And the one final galling fact for a company that hopes to be valued well in excess of £1bn is the consistent absence of any profit at any point in its history. The company recorded net losses of $73.4m in 2017, $92.1m in 2018 and $67.4m for the first nine months of 2019. Revenues are up this year, but so are costs.

Speculators and those addled with the world of DTC bullshit will argue that Casper, like Uber and WeWork before it, is a long-term play. But I remain steadfastly old fashioned in my approach to gross margin and profitability. If a company is not profitable there is something wrong with it. The end.

All the constant bullshit about DTC marketing fails two important tests. First, it really is not a new model for marketing. Just a very old one, dressed up in a temporary, spangly garment that won’t last the week. And second, despite bold claims and disruptive manifestos, most of these DTC champions continue to fail the single most important test of marketing and business. Not cool ads. Not storytelling. Not conference speeches. Not even satisfied customers.

[Records for locating described items]
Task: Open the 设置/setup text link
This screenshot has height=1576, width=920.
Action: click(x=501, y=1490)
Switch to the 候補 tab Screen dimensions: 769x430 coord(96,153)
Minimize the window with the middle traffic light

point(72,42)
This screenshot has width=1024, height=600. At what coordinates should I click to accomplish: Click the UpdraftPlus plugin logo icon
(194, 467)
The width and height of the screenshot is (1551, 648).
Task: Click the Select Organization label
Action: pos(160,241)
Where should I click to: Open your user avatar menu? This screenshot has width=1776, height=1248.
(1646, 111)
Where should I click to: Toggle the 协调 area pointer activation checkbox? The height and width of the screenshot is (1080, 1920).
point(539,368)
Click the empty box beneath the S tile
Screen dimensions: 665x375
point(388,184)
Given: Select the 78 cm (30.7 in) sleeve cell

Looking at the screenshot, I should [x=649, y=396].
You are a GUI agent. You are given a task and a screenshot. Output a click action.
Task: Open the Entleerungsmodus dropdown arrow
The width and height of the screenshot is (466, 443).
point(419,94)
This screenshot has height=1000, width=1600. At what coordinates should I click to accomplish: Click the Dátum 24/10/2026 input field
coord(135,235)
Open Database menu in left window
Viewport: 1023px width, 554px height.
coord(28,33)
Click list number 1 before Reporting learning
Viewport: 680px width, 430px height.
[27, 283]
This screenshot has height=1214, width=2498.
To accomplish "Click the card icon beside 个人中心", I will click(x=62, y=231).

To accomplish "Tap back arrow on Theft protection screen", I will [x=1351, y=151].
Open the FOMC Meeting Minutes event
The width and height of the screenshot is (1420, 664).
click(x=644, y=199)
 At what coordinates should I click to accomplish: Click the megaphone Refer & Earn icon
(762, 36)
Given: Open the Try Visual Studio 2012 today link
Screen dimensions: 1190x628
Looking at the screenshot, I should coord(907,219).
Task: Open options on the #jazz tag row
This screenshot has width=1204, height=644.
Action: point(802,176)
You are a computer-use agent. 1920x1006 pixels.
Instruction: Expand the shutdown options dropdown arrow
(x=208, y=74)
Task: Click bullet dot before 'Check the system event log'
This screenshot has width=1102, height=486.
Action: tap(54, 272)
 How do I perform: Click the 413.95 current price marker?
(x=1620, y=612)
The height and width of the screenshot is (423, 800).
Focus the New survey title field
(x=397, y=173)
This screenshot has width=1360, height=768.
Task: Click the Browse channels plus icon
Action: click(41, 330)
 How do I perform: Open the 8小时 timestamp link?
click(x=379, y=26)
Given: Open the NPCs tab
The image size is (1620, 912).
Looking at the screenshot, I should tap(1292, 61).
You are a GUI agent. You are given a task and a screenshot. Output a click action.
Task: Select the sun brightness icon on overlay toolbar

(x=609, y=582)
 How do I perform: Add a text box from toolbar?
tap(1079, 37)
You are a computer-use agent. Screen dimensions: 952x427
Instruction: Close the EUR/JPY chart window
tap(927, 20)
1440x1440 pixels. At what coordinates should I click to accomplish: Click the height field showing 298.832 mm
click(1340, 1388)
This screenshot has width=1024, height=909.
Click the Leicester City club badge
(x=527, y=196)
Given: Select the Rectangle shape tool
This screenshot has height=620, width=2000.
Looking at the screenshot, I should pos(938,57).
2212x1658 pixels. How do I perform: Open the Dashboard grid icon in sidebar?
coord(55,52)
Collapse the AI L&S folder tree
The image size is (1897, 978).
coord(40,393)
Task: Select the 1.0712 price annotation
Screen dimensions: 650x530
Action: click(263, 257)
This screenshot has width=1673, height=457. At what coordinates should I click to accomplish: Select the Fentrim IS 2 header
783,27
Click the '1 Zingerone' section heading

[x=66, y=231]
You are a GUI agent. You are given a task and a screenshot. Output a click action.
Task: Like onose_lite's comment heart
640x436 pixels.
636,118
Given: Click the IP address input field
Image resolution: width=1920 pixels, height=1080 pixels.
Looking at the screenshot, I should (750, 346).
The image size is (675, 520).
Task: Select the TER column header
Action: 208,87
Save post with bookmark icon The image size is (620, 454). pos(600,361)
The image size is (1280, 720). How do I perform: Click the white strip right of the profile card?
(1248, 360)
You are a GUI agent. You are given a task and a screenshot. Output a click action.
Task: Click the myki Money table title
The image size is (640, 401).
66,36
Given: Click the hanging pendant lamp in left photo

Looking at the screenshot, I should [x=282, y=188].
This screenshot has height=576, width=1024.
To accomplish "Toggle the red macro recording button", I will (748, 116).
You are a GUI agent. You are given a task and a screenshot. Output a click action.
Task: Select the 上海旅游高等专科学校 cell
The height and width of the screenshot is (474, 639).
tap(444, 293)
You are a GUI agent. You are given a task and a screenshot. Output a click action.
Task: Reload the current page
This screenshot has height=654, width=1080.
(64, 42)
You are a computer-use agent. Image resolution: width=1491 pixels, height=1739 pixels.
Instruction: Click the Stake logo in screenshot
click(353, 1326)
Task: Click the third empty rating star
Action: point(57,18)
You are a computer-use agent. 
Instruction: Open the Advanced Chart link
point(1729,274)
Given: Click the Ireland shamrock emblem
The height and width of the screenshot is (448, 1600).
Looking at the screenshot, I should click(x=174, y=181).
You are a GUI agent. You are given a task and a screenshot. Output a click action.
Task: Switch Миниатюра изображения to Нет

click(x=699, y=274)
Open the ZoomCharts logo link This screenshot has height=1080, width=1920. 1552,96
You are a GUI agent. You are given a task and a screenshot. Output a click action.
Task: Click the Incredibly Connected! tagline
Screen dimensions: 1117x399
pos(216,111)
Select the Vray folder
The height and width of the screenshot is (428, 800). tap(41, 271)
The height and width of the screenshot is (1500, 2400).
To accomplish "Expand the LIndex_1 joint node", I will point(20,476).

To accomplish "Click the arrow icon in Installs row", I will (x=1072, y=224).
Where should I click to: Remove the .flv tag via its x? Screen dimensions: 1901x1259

OBJECTIVES:
1 > Set down the passage of the commentary on direct-to-consumer marketing from "And the one" up to and including "so are costs.".
2 > Take the commentary on direct-to-consumer marketing further, beginning after its last sentence.
These rows were drawn from a separate source.

TASK RESULTS:
1 >
And the one final galling fact for a company that hopes to be valued well in excess of £1bn is the consistent absence of any profit at any point in its history. The company recorded net losses of $73.4m in 2017, $92.1m in 2018 and $67.4m for the first nine months of 2019. Revenues are up this year, but so are costs.

2 >
Making money.

Mind you, if you are a founder or early investor in Casper you are set for exactly that. Despite the company not proving profitable, all the DTC bullshit and big talk will make some people a giant pile of cash in a few months’ time. Provided, that is, no-one gets the WeWork fever and realises that the fancy carriage is just a pumpkin.

And maybe that is the point and the ultimate triumph of the DTC ‘revolution’. The marketing message was never aimed at mattress buyers but incumbent firms worried about a new century and traditional investment companies fascinated with the shiny new baubles dangled in front of them and dressed up as the next Google.

I need to lie down.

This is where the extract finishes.